I suggest joining all the sections together as previously suggested and encoding them in one run. Doing it as a single video is more optimal than lots of little bits because the codec can pick and choose more carefully, and also it gives ratecontrol more to work with. If you are struggling with some areas, use zones in x264, it's not ideal, but it's a lot better than encoding parts and storing them in a non standard container IMHO.
Basically what you are doing is taking a jpg that needs 600KB and trying to get it to 100KB and it's not working. Not being happy with the result you cut the image up into parts and save them at different qualities to reach 100KB, it may look better in parts, but it's inconsistant.
If for some reason you were encoding parts so people could skip to them, well in MP4 you can encode a single stream and just make a chapter file.

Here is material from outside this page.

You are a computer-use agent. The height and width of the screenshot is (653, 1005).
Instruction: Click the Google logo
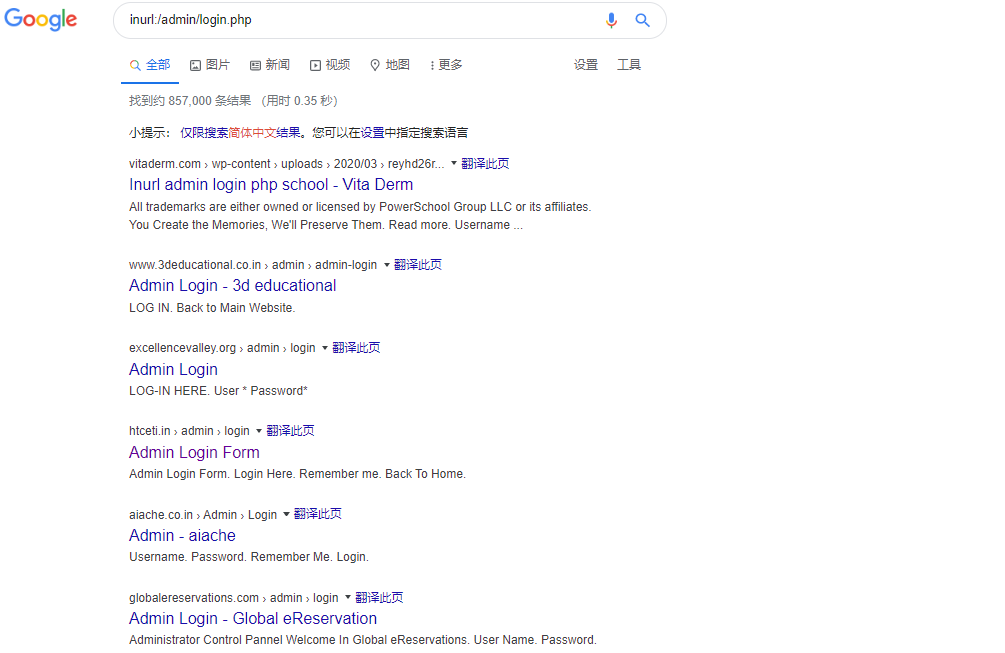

Also, I know I sound like a broken record, but you really need to forget bitrate and filesizes so much if you are hell bent on reaching a certain quality. No matter how hard you try, some videos just have to be larger than you would have liked. Sometimes it's like trying to fit an elephant into a mini cooper. It just won't happen without getting ugly or losing something. My final advice on the matter would be that sometimes you can over analyze things, especially with AMVs where you aren't talking about huge filesizes to begin with. Personally I would really stick between QP18-20 or CRF 18-20 with maxed out settings (as my previous post) and just live with it. Anything beyond CRF20 will start to get ugly, and if you still can't reach your target at CRF20, then so be it; the video simply requires that filesize for a good, consistant quality.
I hate to sound pushy, but really I think you are spending more time on this than practicable for megabytes, I'm just trying to save you time here
Of course it's great that you are willing to try these things and experiment, so I shouldn't discourage you at the same time.